Problem description ▸ Your answer must be the exact lines from the one with "This screenshot has height=323, width=445." to the end of the data, both included, with no pictures.

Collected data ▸
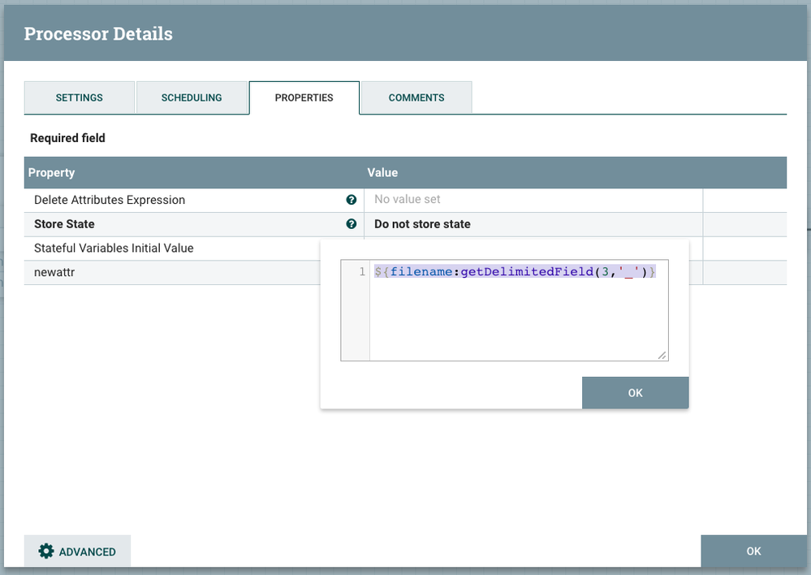
Task: Confirm the expression editor with OK
Action: pyautogui.click(x=635, y=392)
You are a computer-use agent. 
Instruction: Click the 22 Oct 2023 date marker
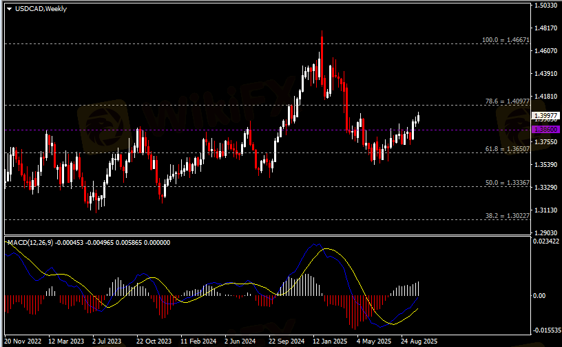(x=154, y=341)
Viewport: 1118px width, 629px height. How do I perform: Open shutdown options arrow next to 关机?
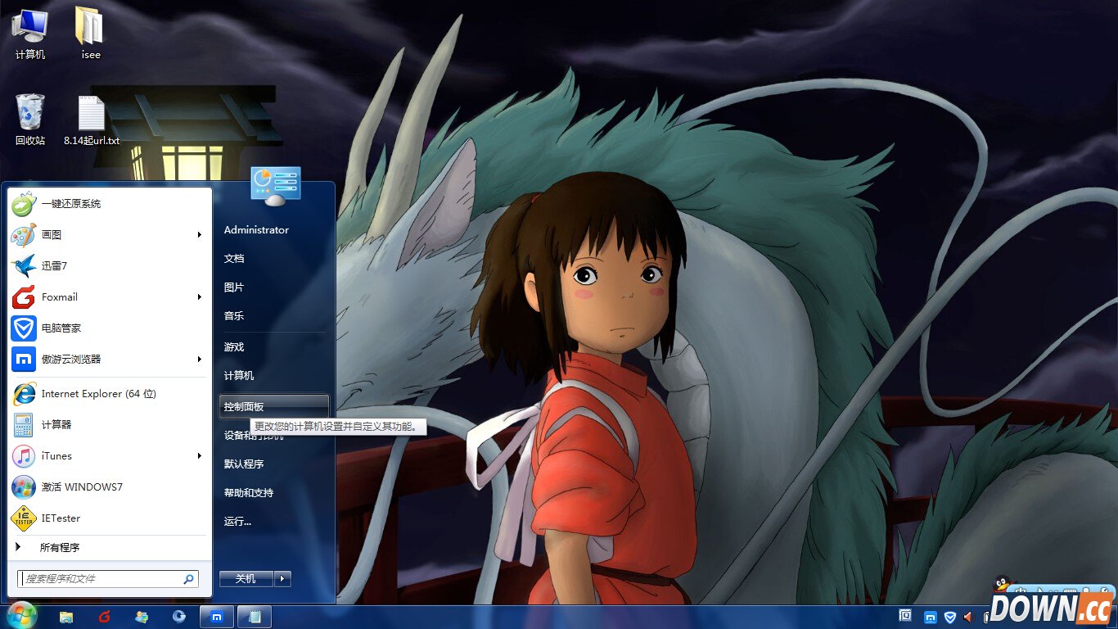282,579
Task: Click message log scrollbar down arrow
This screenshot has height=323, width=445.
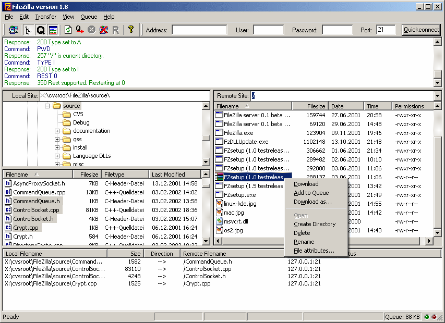Action: tap(437, 83)
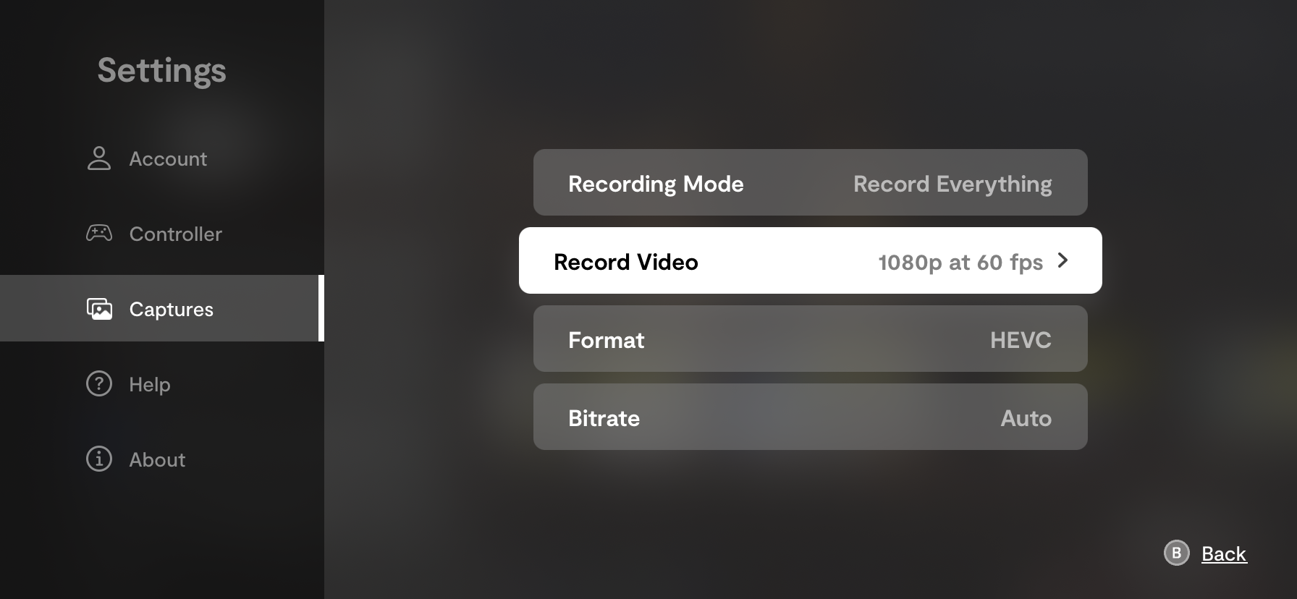Click the Captures gallery icon

(99, 309)
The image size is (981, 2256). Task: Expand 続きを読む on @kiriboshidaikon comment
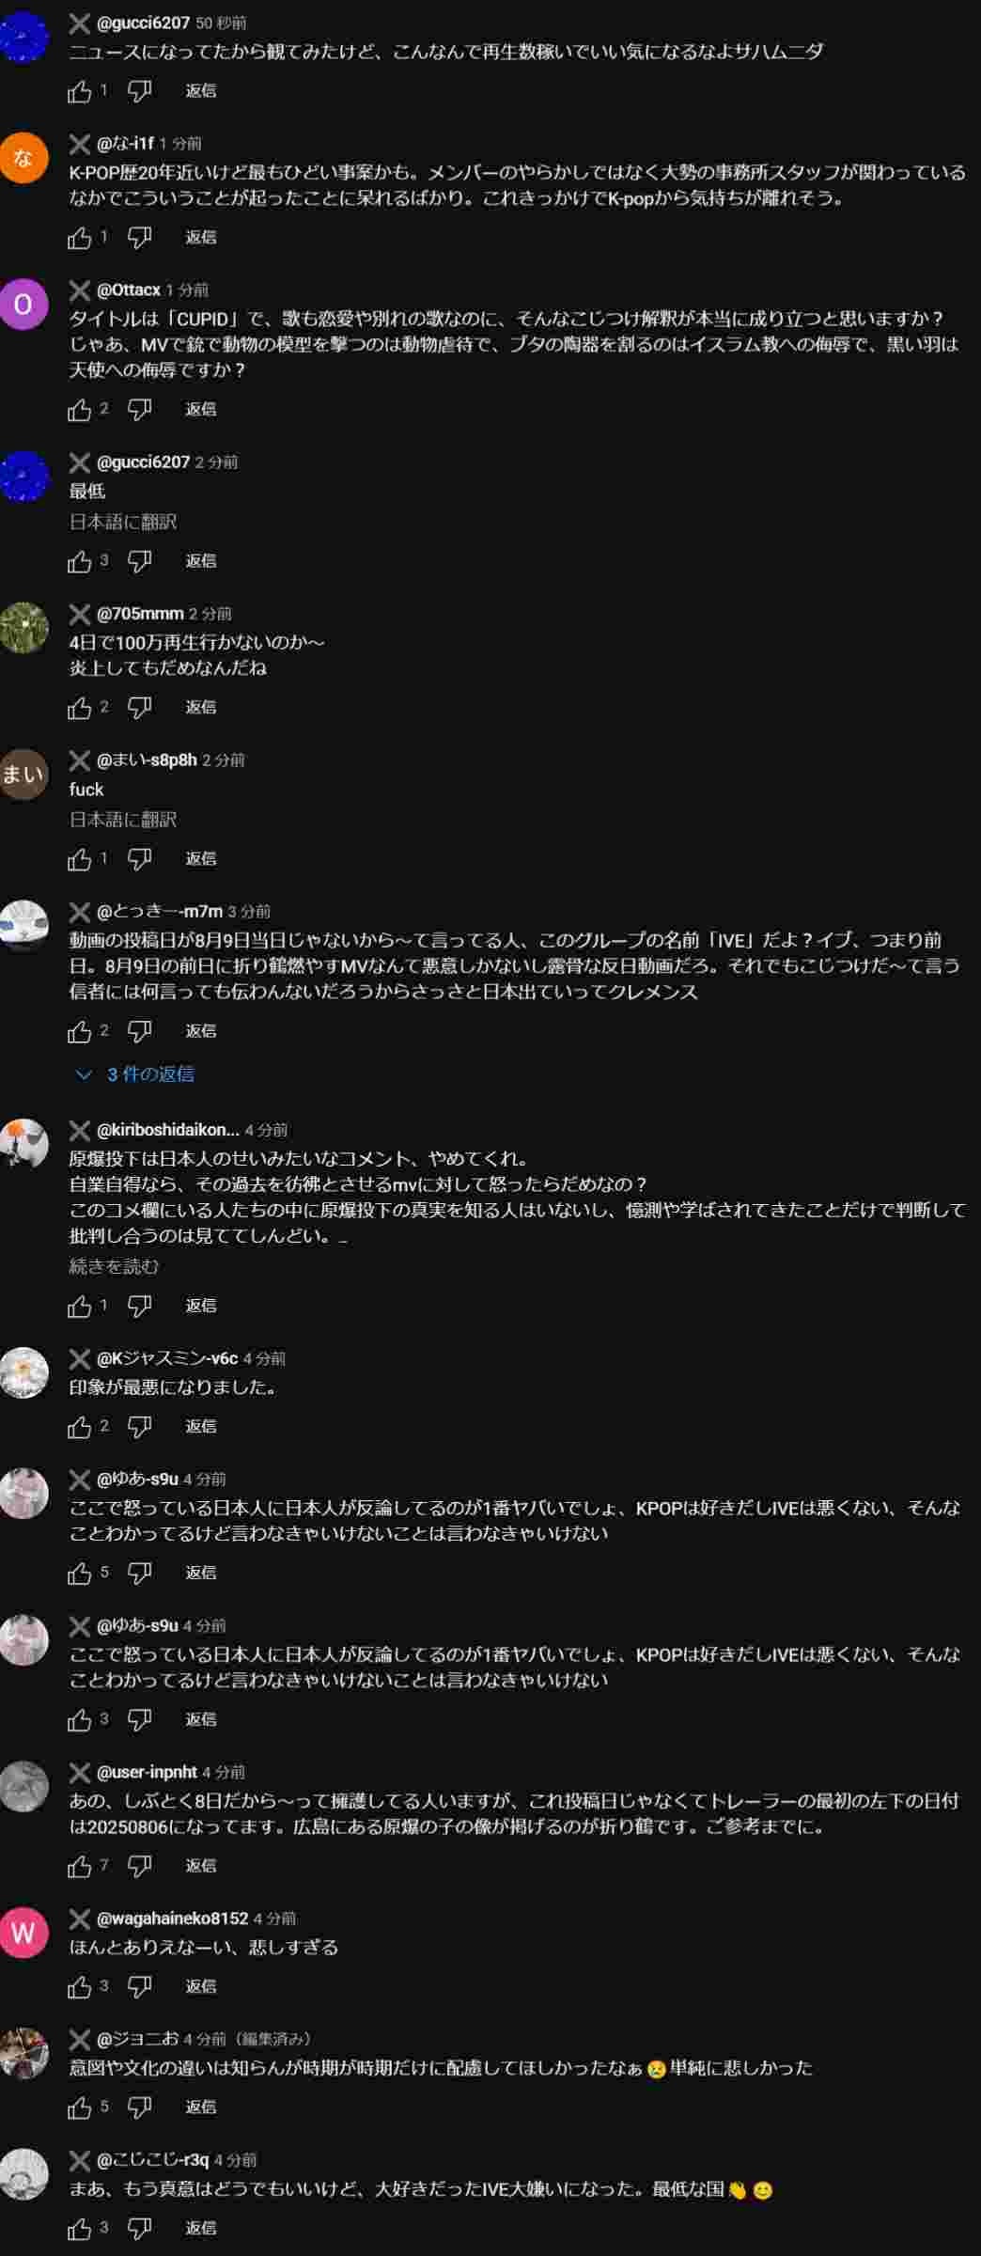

Result of this task ▸
This screenshot has height=323, width=445.
Action: tap(437, 83)
Click the Captures gallery icon

(99, 309)
The image size is (981, 2256). Task: Expand 続きを読む on @kiriboshidaikon comment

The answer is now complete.